Habranthus gracilifolius

£6.50

Flowering sized bulbs.

Despatched August-November (dormant) and December-June (in root)

 

Out of stock

You must register to use the waitlist feature. Please login or create an account

Description

Habranthus gracilifolius has large, bright-pink flowers held horizontally from midsummer onward and it is a superb species, one of the best in fact.  In well-grown specimens the flowers rival Rhodophiala in size, approaching the size of a small Hippeastrum.

We grow this as a pot plant, it isn’t hardy but few, if any, Habranthus are completely hardy in the UK. A well-drained, fertile, loam-based compost and freedom from frost is all that this requires, along with a dry summer rest which it will indicate to you, by dying back as temperatures rise in summer. Store it dry over summer and re-water in September for blooming and leaf growth soon after rewatering.

This is the true species which seems to be barely in cultivation in the UK. The name is frequent enough but most nursery stocks that I have seen being offered are just pink forms (var. roseus) or slightly brownish forms (var variable) of the widespread Habranthus tubispathus, which is far smaller and pleasant enough but is not anything like as good as proper gracilifolius.

If you think you have the real thing, the please check out Habranthus tubispathus roseus before making your final decision. The scale of the flowers is entirely different, gracilifolius far larger, and in addition has much larger rounded, or elongated but still rounded, bulbs with thin, pale brown tunics that flake off the bulb (H. tubispathus and its forms have elongated bulbs covered with more resilient blackish tunics). If you search on the internet, you will see pictures which fall into two distinct groups, the larger, pinker, better flowers are true Habranthus gracilifolius.  I checked the first 30 pictures that I found on a search engine claiming to be  H. gracilifolius and just half were of the true plant.

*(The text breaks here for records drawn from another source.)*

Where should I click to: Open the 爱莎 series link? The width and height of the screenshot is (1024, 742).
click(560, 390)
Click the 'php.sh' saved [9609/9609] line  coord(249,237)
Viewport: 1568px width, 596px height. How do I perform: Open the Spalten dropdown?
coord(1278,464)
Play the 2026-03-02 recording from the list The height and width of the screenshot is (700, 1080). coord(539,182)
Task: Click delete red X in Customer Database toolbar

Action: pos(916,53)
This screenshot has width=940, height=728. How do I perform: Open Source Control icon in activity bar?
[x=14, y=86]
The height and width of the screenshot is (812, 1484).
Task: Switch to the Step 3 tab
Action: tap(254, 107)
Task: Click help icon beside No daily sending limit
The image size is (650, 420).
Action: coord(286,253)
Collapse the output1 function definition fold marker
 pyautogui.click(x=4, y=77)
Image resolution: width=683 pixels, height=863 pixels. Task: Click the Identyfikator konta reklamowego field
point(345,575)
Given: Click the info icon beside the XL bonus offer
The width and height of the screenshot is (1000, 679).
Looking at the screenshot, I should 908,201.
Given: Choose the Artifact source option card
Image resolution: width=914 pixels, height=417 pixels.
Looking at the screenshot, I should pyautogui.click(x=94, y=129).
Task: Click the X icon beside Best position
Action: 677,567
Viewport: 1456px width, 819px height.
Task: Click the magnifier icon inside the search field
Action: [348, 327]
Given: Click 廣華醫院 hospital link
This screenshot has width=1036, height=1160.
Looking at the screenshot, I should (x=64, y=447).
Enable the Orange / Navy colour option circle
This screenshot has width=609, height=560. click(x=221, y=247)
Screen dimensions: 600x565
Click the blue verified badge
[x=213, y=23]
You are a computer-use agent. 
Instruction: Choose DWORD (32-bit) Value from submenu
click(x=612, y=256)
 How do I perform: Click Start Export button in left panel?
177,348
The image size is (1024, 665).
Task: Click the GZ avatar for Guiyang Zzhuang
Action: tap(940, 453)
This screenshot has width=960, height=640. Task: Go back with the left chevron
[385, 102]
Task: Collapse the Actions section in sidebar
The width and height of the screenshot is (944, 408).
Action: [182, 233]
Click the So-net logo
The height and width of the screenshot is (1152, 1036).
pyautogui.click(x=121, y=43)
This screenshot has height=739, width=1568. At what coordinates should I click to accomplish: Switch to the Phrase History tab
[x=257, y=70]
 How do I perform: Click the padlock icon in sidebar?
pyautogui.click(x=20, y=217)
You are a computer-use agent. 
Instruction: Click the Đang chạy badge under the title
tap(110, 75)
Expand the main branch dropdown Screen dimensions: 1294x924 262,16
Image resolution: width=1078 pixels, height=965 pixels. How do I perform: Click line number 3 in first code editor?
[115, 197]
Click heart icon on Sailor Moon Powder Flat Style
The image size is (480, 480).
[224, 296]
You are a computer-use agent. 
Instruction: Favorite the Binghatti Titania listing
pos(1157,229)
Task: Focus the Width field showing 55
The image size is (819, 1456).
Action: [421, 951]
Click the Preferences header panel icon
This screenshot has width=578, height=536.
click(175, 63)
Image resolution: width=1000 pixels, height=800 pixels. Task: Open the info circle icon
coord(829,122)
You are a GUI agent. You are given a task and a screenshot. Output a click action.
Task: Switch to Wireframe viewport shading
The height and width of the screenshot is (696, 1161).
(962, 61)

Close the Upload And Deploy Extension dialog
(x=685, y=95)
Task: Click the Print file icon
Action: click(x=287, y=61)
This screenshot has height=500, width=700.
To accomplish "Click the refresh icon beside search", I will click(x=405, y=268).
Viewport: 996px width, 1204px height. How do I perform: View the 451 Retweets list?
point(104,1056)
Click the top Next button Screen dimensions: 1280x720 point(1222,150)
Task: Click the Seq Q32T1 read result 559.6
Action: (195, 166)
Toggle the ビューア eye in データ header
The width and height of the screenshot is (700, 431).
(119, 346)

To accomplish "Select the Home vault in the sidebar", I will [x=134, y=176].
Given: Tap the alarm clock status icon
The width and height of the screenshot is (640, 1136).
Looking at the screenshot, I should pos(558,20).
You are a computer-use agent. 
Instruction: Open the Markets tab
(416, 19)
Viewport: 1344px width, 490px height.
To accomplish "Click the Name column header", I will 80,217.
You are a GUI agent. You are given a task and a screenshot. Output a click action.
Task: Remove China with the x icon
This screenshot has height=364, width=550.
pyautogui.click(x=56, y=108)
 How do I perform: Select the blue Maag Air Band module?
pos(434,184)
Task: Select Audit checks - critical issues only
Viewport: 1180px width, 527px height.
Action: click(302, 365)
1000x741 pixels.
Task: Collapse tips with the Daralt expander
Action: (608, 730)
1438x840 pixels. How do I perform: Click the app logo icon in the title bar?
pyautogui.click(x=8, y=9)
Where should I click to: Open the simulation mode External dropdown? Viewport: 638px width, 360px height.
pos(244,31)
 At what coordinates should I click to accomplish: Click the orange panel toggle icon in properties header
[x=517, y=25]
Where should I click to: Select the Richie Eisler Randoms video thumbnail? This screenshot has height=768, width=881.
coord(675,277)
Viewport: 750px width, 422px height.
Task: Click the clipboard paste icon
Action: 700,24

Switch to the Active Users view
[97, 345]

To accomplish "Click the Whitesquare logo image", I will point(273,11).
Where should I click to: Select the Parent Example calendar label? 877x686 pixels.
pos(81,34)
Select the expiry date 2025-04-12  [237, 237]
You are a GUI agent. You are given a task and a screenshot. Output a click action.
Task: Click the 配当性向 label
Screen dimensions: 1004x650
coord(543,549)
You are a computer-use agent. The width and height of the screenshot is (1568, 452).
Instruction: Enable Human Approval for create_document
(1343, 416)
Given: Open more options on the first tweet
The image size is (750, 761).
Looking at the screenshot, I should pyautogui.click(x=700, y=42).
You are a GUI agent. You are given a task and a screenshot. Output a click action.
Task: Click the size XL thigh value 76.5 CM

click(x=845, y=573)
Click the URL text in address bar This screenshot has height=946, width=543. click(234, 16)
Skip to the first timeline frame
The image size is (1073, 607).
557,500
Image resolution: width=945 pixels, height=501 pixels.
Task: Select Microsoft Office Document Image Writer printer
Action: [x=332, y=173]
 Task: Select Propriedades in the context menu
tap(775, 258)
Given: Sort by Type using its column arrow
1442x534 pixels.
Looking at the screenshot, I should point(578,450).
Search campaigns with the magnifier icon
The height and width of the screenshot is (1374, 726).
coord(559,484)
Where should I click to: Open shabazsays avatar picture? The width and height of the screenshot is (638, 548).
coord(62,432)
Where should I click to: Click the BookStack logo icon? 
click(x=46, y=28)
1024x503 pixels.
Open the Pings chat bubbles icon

Incidentally, true gracilifolius is self-incompatible and one plant on its own, or a clone, will not set seed unless cross-pollinated with a genetically different plant of its own species, whilst H. tubispathus flowers set prolific seed with their own pollen and will often set seed even if not pollinated, or if cross-pollinated with a totally unrelated species which does not hybridise with it but makes seed with maternal inheritance only!